__SEITENTEXT__.
###

Zuzug aus Afrika hat viele Gründe

Wenn von Migration aus Afrika die Rede sei, siegen oft Mythen über Fakten, so der Soziologe Max Haller am Dienstagabend bei einer Podiumsdiskussion. Alarmistische Schlagzeilen werden der komplexen Realität nicht gerecht, so der einhellige Tenor von Afrika-Experten.

Insgesamt sei der Anteil der Afrikaner an der Zuwanderung in die OECD-Staaten eher gering, so Haller. Sicher sei aber, dass die Migration zugenommen hat und auch noch weiter zunehmen wird. Das liege am starken Bevölkerungswachstum in Zentral-, West- und Ostafrika, paradoxerweise aber auch am gestiegenen Wohlstand auf dem Kontinent, wie der seit langem in Afrika tätige Unternehmer und Berater Hans Stoisser anmerkte. Migration sei kein „Phänomen der Allerärmsten“, sondern ein Phänomen jener Menschen, die es sich erstmals „leisten“ könnten, an Auswanderung zu denken. Deswegen sei es auch ein Irrglaube zu meinen, mit Entwicklungshilfe könne man die Migration begrenzen. Je mehr Wirtschaftswachstum, desto mehr Migration, so Stoisser.

###

Daten zur Verortung per Pixelkoordinaten:
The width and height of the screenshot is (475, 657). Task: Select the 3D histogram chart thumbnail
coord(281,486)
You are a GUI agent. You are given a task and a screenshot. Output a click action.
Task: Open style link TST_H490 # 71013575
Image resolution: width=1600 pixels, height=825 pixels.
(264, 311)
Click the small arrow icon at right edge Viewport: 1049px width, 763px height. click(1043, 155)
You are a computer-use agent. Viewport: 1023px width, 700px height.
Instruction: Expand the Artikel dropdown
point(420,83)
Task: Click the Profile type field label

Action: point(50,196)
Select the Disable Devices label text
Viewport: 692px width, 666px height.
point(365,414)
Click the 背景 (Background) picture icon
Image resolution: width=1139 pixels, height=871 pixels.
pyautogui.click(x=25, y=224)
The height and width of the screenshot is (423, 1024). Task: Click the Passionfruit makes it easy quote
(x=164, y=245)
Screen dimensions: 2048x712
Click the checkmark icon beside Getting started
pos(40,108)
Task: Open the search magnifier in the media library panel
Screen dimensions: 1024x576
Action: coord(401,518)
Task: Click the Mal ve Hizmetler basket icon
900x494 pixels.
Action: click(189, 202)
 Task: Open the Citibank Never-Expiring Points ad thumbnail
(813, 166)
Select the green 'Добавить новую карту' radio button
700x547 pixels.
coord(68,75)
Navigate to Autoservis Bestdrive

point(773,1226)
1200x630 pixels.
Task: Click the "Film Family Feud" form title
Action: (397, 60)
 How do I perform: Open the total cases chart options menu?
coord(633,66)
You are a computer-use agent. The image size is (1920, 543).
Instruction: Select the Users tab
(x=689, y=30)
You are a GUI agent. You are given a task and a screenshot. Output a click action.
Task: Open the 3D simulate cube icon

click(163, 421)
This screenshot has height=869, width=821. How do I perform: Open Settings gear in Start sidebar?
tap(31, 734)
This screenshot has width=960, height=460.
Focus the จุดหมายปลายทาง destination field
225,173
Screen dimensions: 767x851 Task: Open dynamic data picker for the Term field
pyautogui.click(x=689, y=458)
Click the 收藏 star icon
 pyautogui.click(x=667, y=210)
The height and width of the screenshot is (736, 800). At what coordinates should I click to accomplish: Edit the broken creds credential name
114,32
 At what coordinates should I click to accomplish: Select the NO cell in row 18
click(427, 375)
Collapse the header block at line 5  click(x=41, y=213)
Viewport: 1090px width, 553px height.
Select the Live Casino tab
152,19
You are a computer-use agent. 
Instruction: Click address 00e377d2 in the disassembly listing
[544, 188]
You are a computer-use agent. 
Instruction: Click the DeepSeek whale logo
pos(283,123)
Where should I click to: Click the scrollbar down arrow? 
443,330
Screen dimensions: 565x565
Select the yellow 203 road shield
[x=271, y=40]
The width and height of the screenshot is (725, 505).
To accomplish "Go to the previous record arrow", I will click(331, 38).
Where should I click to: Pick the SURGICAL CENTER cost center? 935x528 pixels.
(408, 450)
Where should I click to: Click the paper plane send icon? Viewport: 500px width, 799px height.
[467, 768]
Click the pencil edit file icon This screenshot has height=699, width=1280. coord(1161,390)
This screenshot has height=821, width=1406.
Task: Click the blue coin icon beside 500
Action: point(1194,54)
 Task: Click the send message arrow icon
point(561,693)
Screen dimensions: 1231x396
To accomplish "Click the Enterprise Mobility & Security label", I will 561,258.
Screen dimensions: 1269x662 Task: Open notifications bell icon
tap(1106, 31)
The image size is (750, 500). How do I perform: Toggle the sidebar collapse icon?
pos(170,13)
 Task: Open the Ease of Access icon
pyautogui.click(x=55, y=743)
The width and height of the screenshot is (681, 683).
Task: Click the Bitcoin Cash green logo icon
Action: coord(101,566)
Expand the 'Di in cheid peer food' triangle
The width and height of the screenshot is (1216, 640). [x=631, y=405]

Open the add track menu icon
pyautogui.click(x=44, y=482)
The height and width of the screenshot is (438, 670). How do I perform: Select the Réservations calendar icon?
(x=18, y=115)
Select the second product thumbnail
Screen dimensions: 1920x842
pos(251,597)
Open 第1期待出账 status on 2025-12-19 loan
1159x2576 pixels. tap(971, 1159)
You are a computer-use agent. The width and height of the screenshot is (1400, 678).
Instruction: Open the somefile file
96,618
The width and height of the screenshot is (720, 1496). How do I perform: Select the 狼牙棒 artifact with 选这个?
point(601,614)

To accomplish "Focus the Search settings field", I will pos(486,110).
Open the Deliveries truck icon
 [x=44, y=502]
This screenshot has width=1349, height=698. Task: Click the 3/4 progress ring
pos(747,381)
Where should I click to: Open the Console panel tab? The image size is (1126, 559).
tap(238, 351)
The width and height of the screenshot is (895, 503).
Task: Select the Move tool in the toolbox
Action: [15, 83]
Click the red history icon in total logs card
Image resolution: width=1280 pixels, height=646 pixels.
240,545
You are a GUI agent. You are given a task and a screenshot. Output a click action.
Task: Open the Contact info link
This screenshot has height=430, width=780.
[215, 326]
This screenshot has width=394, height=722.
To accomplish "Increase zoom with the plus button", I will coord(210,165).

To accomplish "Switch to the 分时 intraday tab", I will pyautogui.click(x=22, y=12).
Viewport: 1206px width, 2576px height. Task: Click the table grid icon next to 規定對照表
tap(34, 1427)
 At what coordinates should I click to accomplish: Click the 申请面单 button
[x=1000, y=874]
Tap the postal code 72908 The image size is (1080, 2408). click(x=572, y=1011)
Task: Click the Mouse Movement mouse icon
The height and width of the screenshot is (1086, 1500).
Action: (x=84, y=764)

###

__AUFGABENSTELLUNG__. Gib bitte aus dem Seitentext alles von „Insgesamt sei der“ bis hin zu „Migration, so Stoisser.“ noch einmal wieder und ersetze dabei „Entwicklungshilfe“ durch „Entwicklungszusammenarbeit“.

__ERGEBNIS__.
Insgesamt sei der Anteil der Afrikaner an der Zuwanderung in die OECD-Staaten eher gering, so Haller. Sicher sei aber, dass die Migration zugenommen hat und auch noch weiter zunehmen wird. Das liege am starken Bevölkerungswachstum in Zentral-, West- und Ostafrika, paradoxerweise aber auch am gestiegenen Wohlstand auf dem Kontinent, wie der seit langem in Afrika tätige Unternehmer und Berater Hans Stoisser anmerkte. Migration sei kein „Phänomen der Allerärmsten“, sondern ein Phänomen jener Menschen, die es sich erstmals „leisten“ könnten, an Auswanderung zu denken. Deswegen sei es auch ein Irrglaube zu meinen, mit Entwicklungszusammenarbeit könne man die Migration begrenzen. Je mehr Wirtschaftswachstum, desto mehr Migration, so Stoisser.